Admittedly, that’s not a gangbuster list of awesomeness, but life isn’t a gangbuster of awesomeness usually. Life is what it is: sometimes up, sometimes down, a lot of time in the middle. It’s learning to live in the middle that so many of us find hard. We rise to the occasion when confronting a crisis or an emergency. We behave brilliantly, bravely, and benevolently. But it’s the day-to-day life that’s hard and grinds on us. Most people break at the endlessly getting out of bed each morning to confront life’s little annoyances and battles. That’s what we find tough. That’s how we know if we’re a sprinter or a long distance runner.
I hope you’re the latter, because sprinters may be fast, but this life is long. It the ones who can keep going, step by step, mile by mile, day by day, year by year... they finish the race. I hope I’m a long distance runner.
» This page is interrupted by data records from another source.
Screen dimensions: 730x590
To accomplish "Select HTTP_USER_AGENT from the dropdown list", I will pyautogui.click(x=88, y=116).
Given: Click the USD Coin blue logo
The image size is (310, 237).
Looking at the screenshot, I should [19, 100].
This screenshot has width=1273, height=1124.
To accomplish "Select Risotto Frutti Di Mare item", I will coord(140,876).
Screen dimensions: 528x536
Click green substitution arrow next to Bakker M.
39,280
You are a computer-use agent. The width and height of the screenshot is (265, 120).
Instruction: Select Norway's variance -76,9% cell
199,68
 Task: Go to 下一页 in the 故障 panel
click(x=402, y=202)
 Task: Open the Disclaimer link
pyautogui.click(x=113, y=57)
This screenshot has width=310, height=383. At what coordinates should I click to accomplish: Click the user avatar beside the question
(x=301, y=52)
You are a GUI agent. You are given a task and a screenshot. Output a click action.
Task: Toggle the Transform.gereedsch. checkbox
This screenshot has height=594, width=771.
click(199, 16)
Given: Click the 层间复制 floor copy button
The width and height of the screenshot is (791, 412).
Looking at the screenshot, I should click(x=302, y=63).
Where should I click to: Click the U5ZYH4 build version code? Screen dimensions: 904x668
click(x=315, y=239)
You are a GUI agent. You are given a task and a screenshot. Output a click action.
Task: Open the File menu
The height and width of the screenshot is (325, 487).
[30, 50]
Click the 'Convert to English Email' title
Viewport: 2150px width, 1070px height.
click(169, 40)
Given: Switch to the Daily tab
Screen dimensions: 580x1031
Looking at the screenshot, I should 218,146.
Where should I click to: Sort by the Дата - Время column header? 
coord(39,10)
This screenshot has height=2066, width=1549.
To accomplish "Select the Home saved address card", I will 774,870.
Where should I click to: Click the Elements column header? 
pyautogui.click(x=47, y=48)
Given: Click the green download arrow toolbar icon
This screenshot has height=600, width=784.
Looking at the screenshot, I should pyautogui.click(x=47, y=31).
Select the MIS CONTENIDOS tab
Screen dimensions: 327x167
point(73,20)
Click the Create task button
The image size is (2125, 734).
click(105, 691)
I try to be. I try to stay busy. I try to keep putting one foot in front of another. Keep my eyes on the road. Don’t get distracted. Don’t lose focus. Don’t lose hope. Don’t lose courage. Don’t fail. Believe, believe, believe.
It’s a lot of pressure, and I think that’s why some people falter. They drink or take drugs or have crazy sex. They cheat on their spouses, neglect their children, and waste their lives in cheap pleasures, seeking a thrill to fill the holes in their lives. They think happiness is a destination rather than the journey itself.
It’s learning to take joy in the journey. We have to do that if we’re going to survive and flourish. It’s the secret to happiness, to contentment, and to fulfillment. For some – like me – finding that joy is easier with God’s help. Others choose another path, but finding that path is essential.
It's how we become fully human.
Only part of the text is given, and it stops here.